Today is Martin Luther King Jr. Day. It’s a day for celebrating the success of that man, and the civil rights movement in general, but also one for reflecting on where we are today, how we’ve lived up to the aspirations of that movement, and where we can go from here.
So where have we gone right in the almost 45 years since the death of Martin Luther King Jr.? Some of the strides are obvious, and will be pointed out again and again. America is currently presided over by its first Black President (for better or for worse) there’s a Black Supreme Court Justice, and a Hispanic Justice.
It is vital not to get too far ahead of ourselves, however. There was a Black Justice nominated to the Supreme Court before Dr. Martin Luther King Jr. was assassinated in 1968. Much of the increase in Hispanic representation is due to an increase in Hispanic population. Much of the legal equality of opportunity has been achieved, but the economic equality of opportunity has not.
Martin Luther King Jr., in his most famous speech, declared that he and those following him had come to Washington to “cash a check,” that America had “defaulted on this promissory note” it had written to its people. In a time when American is coming closer to defaulting on real promissory notes than at perhaps any time in its history, the metaphor should hit home.
It is economic pressures rather than legal ones that press upon minorities in today’s world, heavier than any other. That is not to say that all of the country’s traditional problems with legal inequality have been solved.
Martin Luther King Jr. had “a dream that one day my four little children… will be judged… by the content of their character.” Is that the America of 2013? It surely is not, but it is much closer than it has been ever before. The legal code is not used to oppress minorities as it once was, but the job is certainly not finished. The promise of “post racial America” asserted by so many in the wake of Barack Obama’s 2008 election.
It is the economic system that now manages most of the discrimination. 20010 Census data shows that while 15.1% of Americans lives below the poverty line, 27.4% of Blacks did. Slightly less than 27% of Hispanics lived below the poverty line.

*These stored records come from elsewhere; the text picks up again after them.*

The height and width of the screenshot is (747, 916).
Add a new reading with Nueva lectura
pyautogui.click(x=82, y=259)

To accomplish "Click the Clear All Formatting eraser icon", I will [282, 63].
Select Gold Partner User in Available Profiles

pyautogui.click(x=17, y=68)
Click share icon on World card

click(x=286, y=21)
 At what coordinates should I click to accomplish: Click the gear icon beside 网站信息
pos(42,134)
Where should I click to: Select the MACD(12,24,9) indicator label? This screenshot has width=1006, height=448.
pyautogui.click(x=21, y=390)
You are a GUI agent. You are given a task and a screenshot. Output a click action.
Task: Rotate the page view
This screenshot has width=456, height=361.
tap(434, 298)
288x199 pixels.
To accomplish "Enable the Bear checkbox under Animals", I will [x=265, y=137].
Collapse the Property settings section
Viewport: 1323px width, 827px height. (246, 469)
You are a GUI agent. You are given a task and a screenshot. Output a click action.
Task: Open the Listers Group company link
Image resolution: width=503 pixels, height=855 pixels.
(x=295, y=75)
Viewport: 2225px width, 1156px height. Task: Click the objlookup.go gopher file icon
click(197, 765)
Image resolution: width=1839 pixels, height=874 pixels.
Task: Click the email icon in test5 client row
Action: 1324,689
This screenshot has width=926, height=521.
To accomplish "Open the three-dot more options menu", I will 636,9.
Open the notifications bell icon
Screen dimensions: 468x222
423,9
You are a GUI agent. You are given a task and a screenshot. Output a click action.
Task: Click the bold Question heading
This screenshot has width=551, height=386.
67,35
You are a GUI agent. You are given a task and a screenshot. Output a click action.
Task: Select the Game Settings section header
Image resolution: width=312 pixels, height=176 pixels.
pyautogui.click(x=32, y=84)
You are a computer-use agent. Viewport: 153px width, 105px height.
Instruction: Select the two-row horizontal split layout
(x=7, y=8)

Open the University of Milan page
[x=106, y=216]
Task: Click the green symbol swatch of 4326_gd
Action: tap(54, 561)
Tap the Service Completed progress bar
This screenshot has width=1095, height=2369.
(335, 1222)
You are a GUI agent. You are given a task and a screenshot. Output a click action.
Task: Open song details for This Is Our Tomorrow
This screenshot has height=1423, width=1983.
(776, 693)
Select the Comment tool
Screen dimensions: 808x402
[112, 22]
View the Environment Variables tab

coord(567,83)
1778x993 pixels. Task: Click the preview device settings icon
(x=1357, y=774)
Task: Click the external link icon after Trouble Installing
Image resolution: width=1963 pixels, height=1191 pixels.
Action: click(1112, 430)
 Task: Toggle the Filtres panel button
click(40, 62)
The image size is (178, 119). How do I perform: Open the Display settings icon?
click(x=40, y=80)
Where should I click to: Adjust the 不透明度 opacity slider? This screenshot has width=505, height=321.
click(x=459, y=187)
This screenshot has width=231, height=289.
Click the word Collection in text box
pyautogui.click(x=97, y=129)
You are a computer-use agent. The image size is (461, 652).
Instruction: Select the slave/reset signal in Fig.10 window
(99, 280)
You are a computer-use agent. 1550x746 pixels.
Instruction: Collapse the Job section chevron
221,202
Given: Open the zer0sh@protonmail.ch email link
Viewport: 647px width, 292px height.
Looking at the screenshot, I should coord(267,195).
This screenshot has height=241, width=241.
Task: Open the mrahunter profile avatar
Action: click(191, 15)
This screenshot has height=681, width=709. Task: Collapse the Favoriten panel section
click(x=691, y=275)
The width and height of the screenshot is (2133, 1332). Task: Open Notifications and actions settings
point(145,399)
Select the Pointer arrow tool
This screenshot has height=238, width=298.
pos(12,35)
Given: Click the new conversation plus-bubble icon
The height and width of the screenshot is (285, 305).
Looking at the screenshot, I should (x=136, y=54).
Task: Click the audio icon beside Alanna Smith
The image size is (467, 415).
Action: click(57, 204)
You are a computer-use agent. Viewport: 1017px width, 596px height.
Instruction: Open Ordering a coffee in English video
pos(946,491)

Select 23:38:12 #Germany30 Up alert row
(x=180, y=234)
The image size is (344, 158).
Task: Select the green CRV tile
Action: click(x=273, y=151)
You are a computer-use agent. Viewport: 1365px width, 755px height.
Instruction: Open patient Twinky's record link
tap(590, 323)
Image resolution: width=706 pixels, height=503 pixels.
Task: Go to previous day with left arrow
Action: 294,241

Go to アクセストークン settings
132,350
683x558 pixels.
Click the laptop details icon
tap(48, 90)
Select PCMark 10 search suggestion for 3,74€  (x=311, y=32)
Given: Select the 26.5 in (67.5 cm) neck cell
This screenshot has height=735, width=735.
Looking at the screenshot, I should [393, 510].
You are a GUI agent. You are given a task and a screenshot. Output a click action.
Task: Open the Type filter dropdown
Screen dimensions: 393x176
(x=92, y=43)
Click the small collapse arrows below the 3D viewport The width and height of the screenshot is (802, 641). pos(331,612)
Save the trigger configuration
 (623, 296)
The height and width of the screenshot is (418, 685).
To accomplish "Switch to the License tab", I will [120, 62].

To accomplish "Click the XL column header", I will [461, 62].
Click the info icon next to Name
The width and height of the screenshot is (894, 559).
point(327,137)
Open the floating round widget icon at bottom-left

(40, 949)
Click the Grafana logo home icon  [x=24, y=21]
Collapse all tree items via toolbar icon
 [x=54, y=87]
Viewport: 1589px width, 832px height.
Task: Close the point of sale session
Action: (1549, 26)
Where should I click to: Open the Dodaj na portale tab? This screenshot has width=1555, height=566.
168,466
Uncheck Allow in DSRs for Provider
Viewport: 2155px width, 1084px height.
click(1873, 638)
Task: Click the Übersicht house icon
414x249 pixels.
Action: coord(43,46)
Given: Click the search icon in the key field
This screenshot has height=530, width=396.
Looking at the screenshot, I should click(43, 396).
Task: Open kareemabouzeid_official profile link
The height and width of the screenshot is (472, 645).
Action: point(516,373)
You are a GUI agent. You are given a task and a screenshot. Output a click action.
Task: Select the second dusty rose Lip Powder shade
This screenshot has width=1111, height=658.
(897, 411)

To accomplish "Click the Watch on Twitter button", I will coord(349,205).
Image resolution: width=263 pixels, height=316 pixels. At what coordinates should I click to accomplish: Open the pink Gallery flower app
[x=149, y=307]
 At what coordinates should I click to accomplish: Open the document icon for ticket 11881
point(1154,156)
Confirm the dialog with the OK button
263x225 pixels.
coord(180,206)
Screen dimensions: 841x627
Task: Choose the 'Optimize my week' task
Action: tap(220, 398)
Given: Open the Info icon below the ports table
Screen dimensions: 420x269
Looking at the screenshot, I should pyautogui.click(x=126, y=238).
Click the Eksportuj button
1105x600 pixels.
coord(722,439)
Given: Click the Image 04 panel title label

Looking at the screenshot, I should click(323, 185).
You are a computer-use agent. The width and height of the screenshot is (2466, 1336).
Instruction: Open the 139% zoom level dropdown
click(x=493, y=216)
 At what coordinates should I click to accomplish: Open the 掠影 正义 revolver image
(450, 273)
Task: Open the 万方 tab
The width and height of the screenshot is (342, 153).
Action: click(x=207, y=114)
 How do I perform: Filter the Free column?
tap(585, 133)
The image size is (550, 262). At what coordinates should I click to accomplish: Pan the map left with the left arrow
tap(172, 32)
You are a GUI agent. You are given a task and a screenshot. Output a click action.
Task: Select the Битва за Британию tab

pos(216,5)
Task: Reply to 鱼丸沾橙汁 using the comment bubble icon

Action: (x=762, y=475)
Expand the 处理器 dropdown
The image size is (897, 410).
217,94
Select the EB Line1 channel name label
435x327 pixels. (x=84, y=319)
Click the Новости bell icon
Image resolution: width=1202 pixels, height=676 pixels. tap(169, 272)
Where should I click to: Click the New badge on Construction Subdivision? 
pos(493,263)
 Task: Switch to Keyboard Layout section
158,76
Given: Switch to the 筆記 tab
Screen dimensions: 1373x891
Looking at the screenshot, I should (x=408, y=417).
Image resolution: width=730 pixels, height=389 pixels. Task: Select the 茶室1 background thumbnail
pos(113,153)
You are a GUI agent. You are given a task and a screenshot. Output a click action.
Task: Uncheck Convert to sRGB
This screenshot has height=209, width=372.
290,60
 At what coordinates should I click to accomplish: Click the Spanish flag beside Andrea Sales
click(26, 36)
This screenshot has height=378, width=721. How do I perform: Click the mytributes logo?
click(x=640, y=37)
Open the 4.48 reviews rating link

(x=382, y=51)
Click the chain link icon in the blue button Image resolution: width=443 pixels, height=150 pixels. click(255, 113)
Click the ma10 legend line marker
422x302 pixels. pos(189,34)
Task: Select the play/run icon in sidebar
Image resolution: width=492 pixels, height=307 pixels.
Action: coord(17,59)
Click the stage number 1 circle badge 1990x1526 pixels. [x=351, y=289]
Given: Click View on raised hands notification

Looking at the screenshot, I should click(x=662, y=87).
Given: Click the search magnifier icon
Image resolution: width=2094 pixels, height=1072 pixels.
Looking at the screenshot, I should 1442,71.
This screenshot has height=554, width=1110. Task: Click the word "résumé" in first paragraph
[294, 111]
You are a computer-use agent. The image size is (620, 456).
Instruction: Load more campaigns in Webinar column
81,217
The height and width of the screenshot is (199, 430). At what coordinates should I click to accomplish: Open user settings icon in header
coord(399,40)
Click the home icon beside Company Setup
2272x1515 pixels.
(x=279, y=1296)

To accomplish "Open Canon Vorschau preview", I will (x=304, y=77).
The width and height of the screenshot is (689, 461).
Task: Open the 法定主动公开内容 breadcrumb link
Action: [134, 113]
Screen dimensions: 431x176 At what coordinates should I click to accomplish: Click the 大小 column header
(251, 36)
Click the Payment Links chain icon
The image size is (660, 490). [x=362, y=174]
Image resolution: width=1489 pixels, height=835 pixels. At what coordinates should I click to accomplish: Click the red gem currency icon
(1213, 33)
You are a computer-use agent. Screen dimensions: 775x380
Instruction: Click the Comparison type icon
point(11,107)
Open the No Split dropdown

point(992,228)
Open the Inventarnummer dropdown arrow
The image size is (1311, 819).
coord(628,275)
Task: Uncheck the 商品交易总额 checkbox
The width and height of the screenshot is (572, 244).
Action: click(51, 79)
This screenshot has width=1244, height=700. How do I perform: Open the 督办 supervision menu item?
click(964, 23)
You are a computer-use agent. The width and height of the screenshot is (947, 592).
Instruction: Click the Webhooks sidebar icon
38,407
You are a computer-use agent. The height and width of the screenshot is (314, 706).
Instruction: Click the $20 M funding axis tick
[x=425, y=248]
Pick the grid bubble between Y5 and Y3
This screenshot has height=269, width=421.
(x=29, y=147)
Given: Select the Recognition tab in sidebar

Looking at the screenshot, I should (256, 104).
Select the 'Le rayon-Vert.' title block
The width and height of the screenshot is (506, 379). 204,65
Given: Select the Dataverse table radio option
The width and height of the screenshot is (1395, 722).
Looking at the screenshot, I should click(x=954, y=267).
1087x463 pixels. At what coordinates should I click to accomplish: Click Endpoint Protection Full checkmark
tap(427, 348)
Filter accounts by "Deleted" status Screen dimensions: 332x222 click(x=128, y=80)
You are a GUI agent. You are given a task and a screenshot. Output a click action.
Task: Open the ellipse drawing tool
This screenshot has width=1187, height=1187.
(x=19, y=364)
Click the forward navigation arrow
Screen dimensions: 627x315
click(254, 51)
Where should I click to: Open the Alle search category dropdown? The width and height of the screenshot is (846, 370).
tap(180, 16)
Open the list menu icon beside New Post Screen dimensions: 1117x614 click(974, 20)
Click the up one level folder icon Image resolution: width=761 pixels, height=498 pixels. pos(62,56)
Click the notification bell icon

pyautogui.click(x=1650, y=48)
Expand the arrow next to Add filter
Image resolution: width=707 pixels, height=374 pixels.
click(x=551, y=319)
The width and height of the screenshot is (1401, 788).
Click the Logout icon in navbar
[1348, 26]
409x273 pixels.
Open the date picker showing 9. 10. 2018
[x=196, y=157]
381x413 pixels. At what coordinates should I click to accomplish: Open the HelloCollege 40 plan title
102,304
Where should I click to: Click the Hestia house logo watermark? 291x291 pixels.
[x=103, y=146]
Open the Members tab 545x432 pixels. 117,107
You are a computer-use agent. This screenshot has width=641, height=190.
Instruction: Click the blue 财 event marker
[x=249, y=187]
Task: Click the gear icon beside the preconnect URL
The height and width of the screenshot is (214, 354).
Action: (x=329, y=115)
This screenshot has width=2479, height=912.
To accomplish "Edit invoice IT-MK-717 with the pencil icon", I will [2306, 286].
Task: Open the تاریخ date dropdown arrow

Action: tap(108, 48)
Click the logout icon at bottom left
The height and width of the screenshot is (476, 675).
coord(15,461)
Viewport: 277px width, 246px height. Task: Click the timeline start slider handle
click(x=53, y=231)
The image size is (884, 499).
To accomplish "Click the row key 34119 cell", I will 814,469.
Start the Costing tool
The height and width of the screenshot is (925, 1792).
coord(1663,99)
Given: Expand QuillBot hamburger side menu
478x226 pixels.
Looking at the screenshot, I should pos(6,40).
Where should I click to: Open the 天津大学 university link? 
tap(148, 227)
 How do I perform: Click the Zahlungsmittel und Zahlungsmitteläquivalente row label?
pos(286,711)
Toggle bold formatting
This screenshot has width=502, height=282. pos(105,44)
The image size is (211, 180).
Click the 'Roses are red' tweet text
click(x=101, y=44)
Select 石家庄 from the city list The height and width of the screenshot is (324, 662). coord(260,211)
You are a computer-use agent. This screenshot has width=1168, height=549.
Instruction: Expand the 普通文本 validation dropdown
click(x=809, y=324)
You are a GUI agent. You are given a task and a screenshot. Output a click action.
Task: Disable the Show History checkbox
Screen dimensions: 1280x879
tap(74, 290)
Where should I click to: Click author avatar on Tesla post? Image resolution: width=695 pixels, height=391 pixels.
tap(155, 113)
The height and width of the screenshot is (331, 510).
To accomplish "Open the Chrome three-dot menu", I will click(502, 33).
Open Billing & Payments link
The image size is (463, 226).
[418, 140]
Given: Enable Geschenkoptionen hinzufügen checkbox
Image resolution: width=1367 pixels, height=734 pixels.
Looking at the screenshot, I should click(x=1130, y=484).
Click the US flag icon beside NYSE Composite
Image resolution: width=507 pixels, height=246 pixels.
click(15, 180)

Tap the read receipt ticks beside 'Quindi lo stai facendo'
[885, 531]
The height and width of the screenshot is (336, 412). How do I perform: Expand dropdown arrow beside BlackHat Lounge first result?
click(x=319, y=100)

The conversation that Americans need to have in the twenty first century is how to deal with the structural economic problems that are causing those racial inequalities. If the market is working properly, there should not be any substantive difference in racial poverty levels. the market is not working properly.
Martin Luther King Jr. would no doubt be a part of this conversation if he were around today. Martin Luther King Jr., fought for inequality, paradoxically through non-violent means. In his era, the tools of inequality were violent, today they are passive. That makes the conversation more difficult to enunciate but no less beneficial to have.